## AIM
Rewrite the data below, putting "screen capture" wherever "screenshot" appears and keeping everything else the same. Leave the pictures out of your answer.

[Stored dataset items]
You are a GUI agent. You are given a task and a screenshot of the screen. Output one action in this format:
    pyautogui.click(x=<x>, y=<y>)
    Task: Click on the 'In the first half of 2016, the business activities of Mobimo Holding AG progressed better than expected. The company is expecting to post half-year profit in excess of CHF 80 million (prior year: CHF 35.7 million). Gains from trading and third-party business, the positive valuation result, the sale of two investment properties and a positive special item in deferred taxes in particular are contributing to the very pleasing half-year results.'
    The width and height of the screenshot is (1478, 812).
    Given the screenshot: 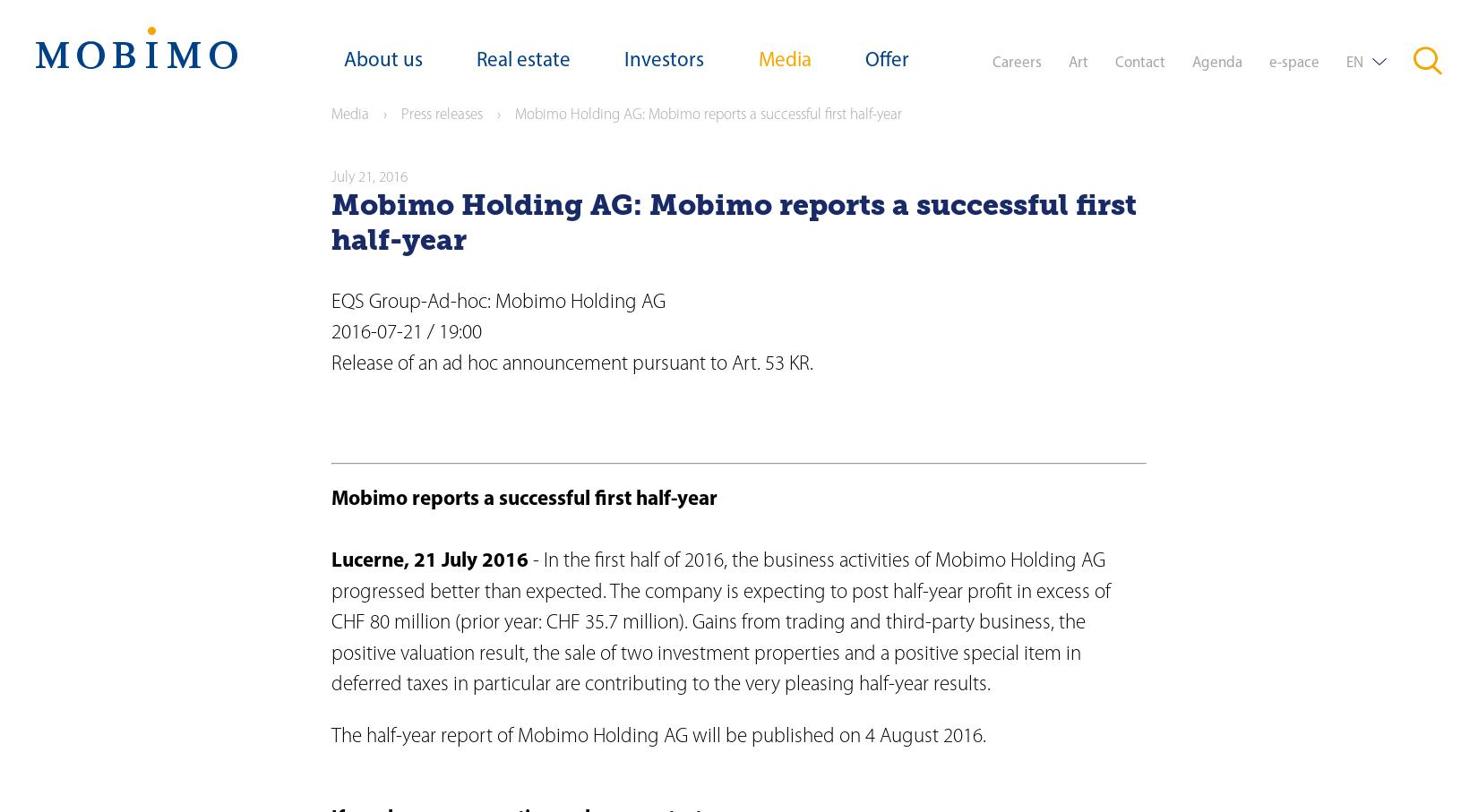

## CORRECT ANSWER
You are a GUI agent. You are given a task and a screen capture of the screen. Output one action in this format:
    pyautogui.click(x=<x>, y=<y>)
    Task: Click on the 'In the first half of 2016, the business activities of Mobimo Holding AG progressed better than expected. The company is expecting to post half-year profit in excess of CHF 80 million (prior year: CHF 35.7 million). Gains from trading and third-party business, the positive valuation result, the sale of two investment properties and a positive special item in deferred taxes in particular are contributing to the very pleasing half-year results.'
    The width and height of the screen capture is (1478, 812).
    Given the screen capture: 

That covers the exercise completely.